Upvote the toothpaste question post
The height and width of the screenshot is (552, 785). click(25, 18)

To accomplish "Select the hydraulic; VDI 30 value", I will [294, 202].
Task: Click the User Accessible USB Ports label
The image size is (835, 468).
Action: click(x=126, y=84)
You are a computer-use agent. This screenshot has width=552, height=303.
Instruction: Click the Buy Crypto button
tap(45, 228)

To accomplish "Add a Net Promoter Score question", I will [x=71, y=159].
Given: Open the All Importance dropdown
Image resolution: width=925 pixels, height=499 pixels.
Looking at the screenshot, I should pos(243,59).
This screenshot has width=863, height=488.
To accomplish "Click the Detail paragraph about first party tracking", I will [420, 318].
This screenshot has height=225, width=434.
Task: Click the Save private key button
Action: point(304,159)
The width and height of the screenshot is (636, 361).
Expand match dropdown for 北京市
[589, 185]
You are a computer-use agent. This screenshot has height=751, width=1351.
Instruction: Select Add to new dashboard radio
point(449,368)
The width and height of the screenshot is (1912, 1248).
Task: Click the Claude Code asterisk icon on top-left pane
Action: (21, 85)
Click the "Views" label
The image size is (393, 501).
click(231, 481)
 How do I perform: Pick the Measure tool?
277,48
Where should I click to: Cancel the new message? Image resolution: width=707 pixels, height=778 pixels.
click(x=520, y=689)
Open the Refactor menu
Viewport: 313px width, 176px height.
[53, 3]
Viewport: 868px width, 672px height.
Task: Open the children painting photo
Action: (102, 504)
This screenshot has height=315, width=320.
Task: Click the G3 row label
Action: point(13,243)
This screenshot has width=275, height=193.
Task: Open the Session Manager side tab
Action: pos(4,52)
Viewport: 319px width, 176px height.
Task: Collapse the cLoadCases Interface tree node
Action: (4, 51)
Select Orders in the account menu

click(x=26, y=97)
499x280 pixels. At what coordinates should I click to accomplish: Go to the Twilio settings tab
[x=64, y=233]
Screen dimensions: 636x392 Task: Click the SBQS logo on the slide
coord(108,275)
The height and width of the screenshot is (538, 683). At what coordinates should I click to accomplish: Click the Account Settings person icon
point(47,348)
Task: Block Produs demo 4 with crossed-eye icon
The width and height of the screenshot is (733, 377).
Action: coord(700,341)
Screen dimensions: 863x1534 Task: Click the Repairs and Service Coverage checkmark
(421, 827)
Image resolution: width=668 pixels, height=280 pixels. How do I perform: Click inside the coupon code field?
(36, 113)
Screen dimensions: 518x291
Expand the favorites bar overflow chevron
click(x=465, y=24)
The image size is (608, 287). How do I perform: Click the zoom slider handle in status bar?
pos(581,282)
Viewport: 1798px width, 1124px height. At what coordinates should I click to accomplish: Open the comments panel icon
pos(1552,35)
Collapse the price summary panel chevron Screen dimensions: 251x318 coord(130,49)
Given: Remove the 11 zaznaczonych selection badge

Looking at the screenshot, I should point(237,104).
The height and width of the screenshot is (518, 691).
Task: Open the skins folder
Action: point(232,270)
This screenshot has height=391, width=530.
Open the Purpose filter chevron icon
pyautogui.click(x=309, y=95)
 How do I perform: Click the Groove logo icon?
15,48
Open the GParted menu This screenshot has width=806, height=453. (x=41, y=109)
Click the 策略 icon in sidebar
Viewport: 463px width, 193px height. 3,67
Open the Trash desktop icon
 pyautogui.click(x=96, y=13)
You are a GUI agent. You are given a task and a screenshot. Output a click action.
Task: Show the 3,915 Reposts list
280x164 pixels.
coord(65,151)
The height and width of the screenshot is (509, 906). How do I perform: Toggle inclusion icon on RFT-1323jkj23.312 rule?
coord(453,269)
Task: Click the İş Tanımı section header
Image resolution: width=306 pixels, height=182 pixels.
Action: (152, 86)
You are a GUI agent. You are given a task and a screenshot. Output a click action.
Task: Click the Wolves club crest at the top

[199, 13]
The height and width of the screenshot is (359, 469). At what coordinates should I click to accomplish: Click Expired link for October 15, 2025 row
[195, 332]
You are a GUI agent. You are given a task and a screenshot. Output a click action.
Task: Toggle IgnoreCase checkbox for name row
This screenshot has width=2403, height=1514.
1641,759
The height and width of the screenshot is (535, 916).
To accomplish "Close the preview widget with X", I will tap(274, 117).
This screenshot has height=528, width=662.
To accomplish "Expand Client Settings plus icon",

§ **Consigne**: Recopiez toutes les entrées ci-dessus telles quelles, sans rien y changer.

§ **Corrigé**:
Upvote the toothpaste question post
The height and width of the screenshot is (552, 785). click(25, 18)

To accomplish "Select the hydraulic; VDI 30 value", I will [294, 202].
Task: Click the User Accessible USB Ports label
The image size is (835, 468).
Action: click(x=126, y=84)
You are a computer-use agent. This screenshot has width=552, height=303.
Instruction: Click the Buy Crypto button
tap(45, 228)

To accomplish "Add a Net Promoter Score question", I will [x=71, y=159].
Given: Open the All Importance dropdown
Image resolution: width=925 pixels, height=499 pixels.
Looking at the screenshot, I should pos(243,59).
This screenshot has width=863, height=488.
To accomplish "Click the Detail paragraph about first party tracking", I will [420, 318].
This screenshot has height=225, width=434.
Task: Click the Save private key button
Action: point(304,159)
The width and height of the screenshot is (636, 361).
Expand match dropdown for 北京市
[589, 185]
You are a computer-use agent. This screenshot has height=751, width=1351.
Instruction: Select Add to new dashboard radio
point(449,368)
The width and height of the screenshot is (1912, 1248).
Task: Click the Claude Code asterisk icon on top-left pane
Action: (21, 85)
Click the "Views" label
The image size is (393, 501).
click(231, 481)
 How do I perform: Pick the Measure tool?
277,48
Where should I click to: Cancel the new message? Image resolution: width=707 pixels, height=778 pixels.
click(x=520, y=689)
Open the Refactor menu
Viewport: 313px width, 176px height.
[53, 3]
Viewport: 868px width, 672px height.
Task: Open the children painting photo
Action: (102, 504)
This screenshot has height=315, width=320.
Task: Click the G3 row label
Action: point(13,243)
This screenshot has width=275, height=193.
Task: Open the Session Manager side tab
Action: pos(4,52)
Viewport: 319px width, 176px height.
Task: Collapse the cLoadCases Interface tree node
Action: (4, 51)
Select Orders in the account menu

click(x=26, y=97)
499x280 pixels. At what coordinates should I click to accomplish: Go to the Twilio settings tab
[x=64, y=233]
Screen dimensions: 636x392 Task: Click the SBQS logo on the slide
coord(108,275)
The height and width of the screenshot is (538, 683). At what coordinates should I click to accomplish: Click the Account Settings person icon
point(47,348)
Task: Block Produs demo 4 with crossed-eye icon
The width and height of the screenshot is (733, 377).
Action: coord(700,341)
Screen dimensions: 863x1534 Task: Click the Repairs and Service Coverage checkmark
(421, 827)
Image resolution: width=668 pixels, height=280 pixels. How do I perform: Click inside the coupon code field?
(36, 113)
Screen dimensions: 518x291
Expand the favorites bar overflow chevron
click(x=465, y=24)
The image size is (608, 287). How do I perform: Click the zoom slider handle in status bar?
pos(581,282)
Viewport: 1798px width, 1124px height. At what coordinates should I click to accomplish: Open the comments panel icon
pos(1552,35)
Collapse the price summary panel chevron Screen dimensions: 251x318 coord(130,49)
Given: Remove the 11 zaznaczonych selection badge

Looking at the screenshot, I should point(237,104).
The height and width of the screenshot is (518, 691).
Task: Open the skins folder
Action: point(232,270)
This screenshot has height=391, width=530.
Open the Purpose filter chevron icon
pyautogui.click(x=309, y=95)
 How do I perform: Click the Groove logo icon?
15,48
Open the GParted menu This screenshot has width=806, height=453. (x=41, y=109)
Click the 策略 icon in sidebar
Viewport: 463px width, 193px height. 3,67
Open the Trash desktop icon
 pyautogui.click(x=96, y=13)
You are a GUI agent. You are given a task and a screenshot. Output a click action.
Task: Show the 3,915 Reposts list
280x164 pixels.
coord(65,151)
The height and width of the screenshot is (509, 906). How do I perform: Toggle inclusion icon on RFT-1323jkj23.312 rule?
coord(453,269)
Task: Click the İş Tanımı section header
Image resolution: width=306 pixels, height=182 pixels.
Action: (152, 86)
You are a GUI agent. You are given a task and a screenshot. Output a click action.
Task: Click the Wolves club crest at the top

[199, 13]
The height and width of the screenshot is (359, 469). At what coordinates should I click to accomplish: Click Expired link for October 15, 2025 row
[195, 332]
You are a GUI agent. You are given a task and a screenshot. Output a click action.
Task: Toggle IgnoreCase checkbox for name row
This screenshot has width=2403, height=1514.
1641,759
The height and width of the screenshot is (535, 916).
To accomplish "Close the preview widget with X", I will tap(274, 117).
This screenshot has height=528, width=662.
To accomplish "Expand Client Settings plus icon",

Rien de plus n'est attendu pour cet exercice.